Non casualmente, la decisione della Corte dispone ulteriori misure a carico di Israele (principalmente rivolte ad assicurare il flusso degli aiuti alimentari e in campo medico) non già, come pretendeva il rapporto-requisitoria della “special rapporteur”, sul presupposto che Israele stesse violando gli ordini contenuti nella previa decisione del 26 Gennaio, bensì alla luce dell’aggravamento della situazione in cui versa la popolazione civile a Gaza, specie in termini di sostentamento alimentare e di insufficienza del presidio medico-sanitario. Anche il riferimento fatto dalla Corte all’azione più propriamente militare si atteggia in termini ben diversi, e ancora non sarà un caso che la questione sia – diciamo così – sfuggita all’attenzione dei più. Si dispone infatti che Israele, nell’azione militare, si astenga dal commettere atti che costituiscano violazione dei diritti protetti dalla Convenzione contro il genocidio: il che, mentre richiama i doveri già a suo tempo prospettati, chiarisce che la programmazione, l’inizio e lo sviluppo di quell’azione militare non costituiscono di per sé, come vorrebbero certe letture orientate, altrettante deliberazioni e attuazioni genocidiarie.
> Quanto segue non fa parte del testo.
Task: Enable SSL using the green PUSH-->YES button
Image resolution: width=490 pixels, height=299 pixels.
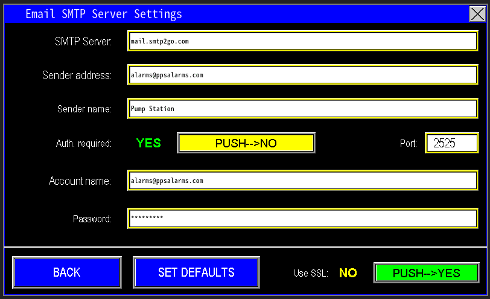Action: pos(426,273)
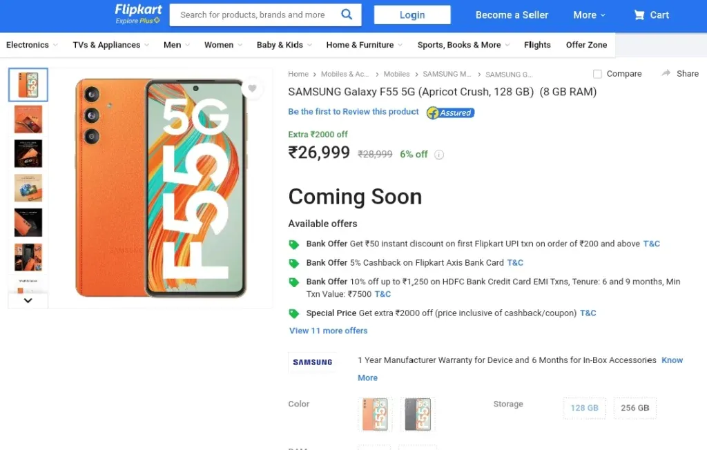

Tutto questo – specie considerando che la decisione della Corte impone a Israele doveri di ottemperanza tutt’altro che insignificanti, stabiliti sulla base di una attenta e addirittura appassionata preoccupazione per le condizioni della popolazione civile di Gaza – spiega molto bene che, in realtà, l’inesausto strepito intorno a quella dicitura – “genocidio” – monta per ragioni che hanno molto poco a che fare con la tutela delle vittime e perlopiù, se non esclusivamente, denuncia il desiderio di indirizzare il dibattito verso una prospettiva di puro contrasto del diritto di Israele di difendersi. Con un risultato, peraltro, nocivo per la stessa causa palestinese, che non ha bisogno di verità che diventano tali solo perché sono falsamente ripetute. E con un risultato nocivo, ulteriormente, per quelli che con buon diritto contestano questa o quella scelta esecutiva israeliana o anche tutte: perché un’allegazione di genocidio buttata lì da una discussa consulente dell’Onu rinserra i ranghi degli oltranzisti, che pure ci sono, e rinnega gli intenti e l’azione dei tanti, e sono tanti, coinvolti in una guerra che non volevano; e che combattono duramente, anche atrocemente, ma davvero non per annichilire un popolo. E la sensazione è che si discuta di genocidio non perché lo si teme e perché se ne prova orrore, ma per il gusto di addebitarlo.